« Fête de famille » - Film français de Cédric Kahn – 101’
Quelque part dans le sud-ouest. Vincent (Cédric Kahn) arrive avec sa femme Marie (Laetitia Colombani) et ses deux enfants dans la grande demeure de ses parents. Une grande table est dressée dans le parc ombragé. On s’affaire en cuisine. C’est l’anniversaire d’Andréa (Catherine Deneuve), la mère de Vincent. La famille d’Andréa et de Jean (Alain Artur), son second mari, est complétée par son second fils Romain (Vincent Macaigne) et sa compagne sud-américaine Rosita (Isabel Ailé Gonzalez-Sola), sa petite fille Emma (Luàna Bajrami), accompagnée de son copain Julien (Joshua Rosinet). Tout ce monde entoure Andréa pour fêter son anniversaire.
Tout le monde ou presque… La fille aînée d’Andréa, Claire (Emmanuelle Bercot), née d’un premier lit, manque à l’appel. Elle a quitté les États-Unis depuis cinq mois et personne ne sait où elle demeure…
Un appel téléphonique retentit dans la maison, en pleine effervescence de préparation du grand repas familial sous les frondaisons : c’est Claire qui s’est égarée ! Vincent part la chercher… Elle surgit affriolante, exubérante, et s’installe à la table familiale… Volubile, elle s’agite, boit outre mesure. Soudain, elle demande sans ambages sa part d’héritage afin de monter une affaire compliquée au Portugal… Stupéfaction de l’assistance devant cette annonce !
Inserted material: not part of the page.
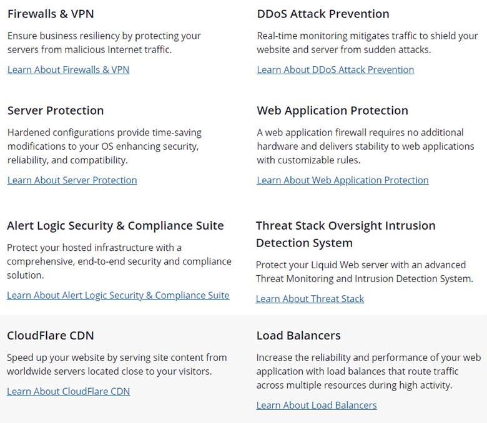Open Learn About Web Application Protection link
Viewport: 487px width, 423px height.
342,180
Avec sa petite caméra, Romain filme la scène, pour des « archives » dit-il, ce qui semble pour le moins incongru au vu de son passé professionnel : il n’a jamais été réalisateur. La tension monte d’autant qu’Emma – abandonnée par sa mère Claire trois ans auparavant - vit mal le retour tonitruant de celle-ci…
L’apparente folie de Claire contamine l’ensemble de la famille en dépit du comportement apaisant, conciliateur, de la maîtresse de maison. L’irruption soudaine d’une Claire incontrôlable génère des tensions dans le groupe… et libère la parole ! Elle provoque un chaos familial qui monte en intensité.
Pour son onzième long métrage, Cédric Kahn, pour la première fois acteur dans sa propre œuvre, reprend le sujet rebattu de la famille en apparence unie qui se disloque lors de l’irruption d’un incident (modèle violent et absolu : « Festen », film danois de Thomas Vinterberg – 1998). Le réalisateur, également coscénariste, « ramasse » l’histoire dans une unité de temps (une journée) et une unité de lieu (la maison) tout en échappant, par la mobilité virtuose de la caméra (directeur de la photographie : Yves Cape) au théâtre filmé. Ainsi, la vie de cette famille en apparence normée, formatée, devient soudain dysfonctionnelle par l’irruption de Claire en trouble-fête.
Dans toute les familles (ou presque ?), « le Roman Familial » (Sigmund Freud !) est un long tissu de non-dits, de désaccords, de deuils, de jalousies et de problèmes pécuniaires non résolus qui surgissent au détour d’un regroupement familial au moment ou l’on s’y attend le moins : c’est ainsi ! La « folie » de Claire, son comportement erratique avec ses accélérations hystériques n’est qu’un révélateur d’histoires enfouies mais jamais oubliées.
Cédric Kahn (réalisateur) mêle à son récit fictionnel un pseudo documentaire (modèle Yasujiro Ozu !)que filme avec sa petite caméra sur trépied son frère Romain totalement incompétent. De son côté Emma prépare avec son copain Julien une courte pièce de théâtre : que va-t-elle représenter dans ce désordre familial ?
La direction d’acteur est épatante : tous sont à citer. Le tandem fictionnel Catherine Deneuve (Andréa) et Emmanuelle Bercot (Claire) fonctionne à merveille, en opposition caractérielle totale. Elles se connaissent fort bien car Emmanuelle Bercot a fait jouer Catherine Deneuve dans deux de ses films : « Elle s’en va », 2013, et « La Tête Haute », 2015.
La bande son musicale est astucieuse ce qui n’est pas courant dans notre cinéma hexagonal : Fréderic Chopin, Mouloudji (« L’amour, l’amour, l’amour »), et Françoise Hardy (« Mon amie la rose ») sont en quelque sorte, musicalement, les ponts qui relient les blocs émotionnels de cette famille en définitive banale.
En retenant un schéma scénaristique somme toute commun dans la production cinématographique (nationale, mondiale), Cédric Kahn nous en propose une version nouvelle qui nous ravit grâce à la vitalité de son récit et l’excellence de ses interprètes. Cette Fête de famille dont la durée est de 101 minutes se déroule sans pose, à un train d’enfer.